Functional Applications
- Computer programs that support or automate major activities in a functional process.
- Examples include CRM, ERP, and SCM.
Development Personnel
- Business analysts, systems analysts, programmers, database designers, test personnel, hardware specialists.
Project Success Factors
- Good team, solid development process, clear roadmap.
- Requires both technical and business knowledge.
Project Breakdown Causes
- Poor planning, weak sponsorship, mismanaged resources, scope creep, over promising, changing technology, office politics, human behavior.
Choosing Projects
- Strategic improvements, ROI, mandatory requirements.
Team Structures
- Traditional functional silos vs. integrated agile teams.
- Core project team: 5-9 members, cross-functional, accountable, empowered, co-located.
Software Development Methodologies
- SDLC (Sequential), RAD (Rapid Prototyping), RUP (Framework for iterative development), Agile (Scrum) (Iterative and incremental).
Five Component Framework
- Hardware, software, data, procedures, people.
Systems Development Life Cycle (SDLC)
- Overall process for developing information systems: Planning, Analysis, Design, Development, Testing, Implementation, Maintenance.
Waterfall Methodology
- Sequence of phases with heavy planning and high documentation; output of each phase becomes the input for the next.
Agile Development
- Iterative and incremental development, adaptive planning, evolutionary development, rapid response to change.
Agile vs.
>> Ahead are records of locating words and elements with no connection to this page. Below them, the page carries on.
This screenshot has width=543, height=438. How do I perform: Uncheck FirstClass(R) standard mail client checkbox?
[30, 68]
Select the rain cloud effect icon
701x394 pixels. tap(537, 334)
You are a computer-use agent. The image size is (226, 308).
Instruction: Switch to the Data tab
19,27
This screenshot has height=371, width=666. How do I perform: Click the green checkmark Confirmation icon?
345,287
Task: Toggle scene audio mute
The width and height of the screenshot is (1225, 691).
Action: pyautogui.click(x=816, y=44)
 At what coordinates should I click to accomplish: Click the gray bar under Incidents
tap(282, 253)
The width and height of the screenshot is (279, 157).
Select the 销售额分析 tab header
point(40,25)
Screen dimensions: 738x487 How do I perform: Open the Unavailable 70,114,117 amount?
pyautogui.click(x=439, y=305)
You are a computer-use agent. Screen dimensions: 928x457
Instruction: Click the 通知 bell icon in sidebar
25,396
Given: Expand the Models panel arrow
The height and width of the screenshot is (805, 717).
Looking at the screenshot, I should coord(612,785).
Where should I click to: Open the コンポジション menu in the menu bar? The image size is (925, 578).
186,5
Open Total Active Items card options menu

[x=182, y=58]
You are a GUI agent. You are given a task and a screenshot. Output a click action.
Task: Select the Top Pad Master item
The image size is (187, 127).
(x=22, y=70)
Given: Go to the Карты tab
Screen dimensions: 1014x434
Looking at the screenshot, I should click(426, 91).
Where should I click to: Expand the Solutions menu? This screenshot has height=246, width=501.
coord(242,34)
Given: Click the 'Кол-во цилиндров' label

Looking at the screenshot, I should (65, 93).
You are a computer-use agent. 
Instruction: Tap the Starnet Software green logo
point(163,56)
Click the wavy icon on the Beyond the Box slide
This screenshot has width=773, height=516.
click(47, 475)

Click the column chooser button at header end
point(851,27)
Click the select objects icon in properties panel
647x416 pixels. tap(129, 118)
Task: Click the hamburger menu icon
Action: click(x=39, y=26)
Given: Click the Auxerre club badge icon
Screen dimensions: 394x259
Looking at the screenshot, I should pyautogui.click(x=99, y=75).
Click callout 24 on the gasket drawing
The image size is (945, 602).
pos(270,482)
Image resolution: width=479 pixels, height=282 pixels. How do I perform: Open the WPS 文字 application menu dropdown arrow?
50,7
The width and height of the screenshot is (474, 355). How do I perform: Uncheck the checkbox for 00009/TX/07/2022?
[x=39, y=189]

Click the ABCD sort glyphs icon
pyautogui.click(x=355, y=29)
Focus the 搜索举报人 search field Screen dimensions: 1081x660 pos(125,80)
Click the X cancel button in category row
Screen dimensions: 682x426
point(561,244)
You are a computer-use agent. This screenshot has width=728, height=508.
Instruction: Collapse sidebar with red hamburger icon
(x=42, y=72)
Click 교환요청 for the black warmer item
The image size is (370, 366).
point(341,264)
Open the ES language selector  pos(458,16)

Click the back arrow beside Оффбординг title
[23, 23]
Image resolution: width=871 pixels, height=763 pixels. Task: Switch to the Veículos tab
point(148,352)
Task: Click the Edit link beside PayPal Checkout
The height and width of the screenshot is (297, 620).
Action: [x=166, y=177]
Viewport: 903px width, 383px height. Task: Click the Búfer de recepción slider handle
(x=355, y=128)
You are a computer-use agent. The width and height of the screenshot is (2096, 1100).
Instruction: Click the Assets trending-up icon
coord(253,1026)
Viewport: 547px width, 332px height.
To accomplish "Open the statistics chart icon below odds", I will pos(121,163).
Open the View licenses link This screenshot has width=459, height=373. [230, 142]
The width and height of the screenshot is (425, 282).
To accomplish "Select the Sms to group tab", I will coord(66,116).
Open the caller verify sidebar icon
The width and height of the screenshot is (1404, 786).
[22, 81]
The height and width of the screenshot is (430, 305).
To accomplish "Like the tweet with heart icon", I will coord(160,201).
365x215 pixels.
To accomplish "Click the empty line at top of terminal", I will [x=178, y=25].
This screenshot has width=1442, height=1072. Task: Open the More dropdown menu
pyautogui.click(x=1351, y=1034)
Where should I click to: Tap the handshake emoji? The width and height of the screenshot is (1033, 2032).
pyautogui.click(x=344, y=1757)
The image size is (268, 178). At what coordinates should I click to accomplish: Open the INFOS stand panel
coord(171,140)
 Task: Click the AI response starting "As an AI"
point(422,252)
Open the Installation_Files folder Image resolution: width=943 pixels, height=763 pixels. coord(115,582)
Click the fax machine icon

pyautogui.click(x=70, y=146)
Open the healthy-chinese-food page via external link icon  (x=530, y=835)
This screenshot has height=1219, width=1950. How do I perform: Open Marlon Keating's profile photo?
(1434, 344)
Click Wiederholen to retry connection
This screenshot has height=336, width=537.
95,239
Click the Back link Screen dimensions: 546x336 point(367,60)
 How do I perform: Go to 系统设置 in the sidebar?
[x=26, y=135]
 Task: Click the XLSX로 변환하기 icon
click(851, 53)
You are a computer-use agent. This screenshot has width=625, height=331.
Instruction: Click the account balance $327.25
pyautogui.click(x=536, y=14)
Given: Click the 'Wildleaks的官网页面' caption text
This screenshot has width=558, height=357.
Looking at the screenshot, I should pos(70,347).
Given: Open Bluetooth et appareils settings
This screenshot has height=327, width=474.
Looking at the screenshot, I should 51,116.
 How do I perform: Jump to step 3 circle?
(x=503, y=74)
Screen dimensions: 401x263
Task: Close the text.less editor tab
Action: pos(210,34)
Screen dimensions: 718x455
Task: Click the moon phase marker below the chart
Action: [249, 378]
SDLC
- Agile: Adaptable, self-organizing teams, customer collaboration.
- SDLC: Fixed plan, top-down control, prescribed detail.
Agile Scrum Framework
- Product backlog, sprint planning, daily scrum meetings, sprint review, sprint retrospective.
Agile Leadership
- Manage teams with autonomy and flexibility; focus on customer value.
Time Boxing/Sprints
- Agile activities in 2-4 week sprints; avoid postponing cycles.
Agile Methods
- Scrum, Extreme Programming (XP), Rapid Application Development (RAD).
Daily Standup Meeting
- Team member commitments and problem-solving.
- Wikis, Pivotal Tracker, Iteration Board.
Version Control
- Git/Subversion is a MUST for managing code changes
SDLC Principle
- Errors found later in the SDLC are more expensive to fix.
Phase Gates
- Project phase decision points: Go, Hold, Kill.
Implementation Methods
- Parallel, Direct, Phased, Pilot.
Major Project Management Challenges
- Coordination, diseconomies of scale, configuration control, unexpected events, human factors.
Brooks’ Law
- Adding more people to a late project makes the project later.
Mitigating Risk
- Define success criteria, project plan, plan for change, manage risk, learn from experience, share knowledge, focus on people.
Keys to Success
- Define stakeholder needs, emphasize user involvement, build prototypes, work in parallel, use Agile, plan for success.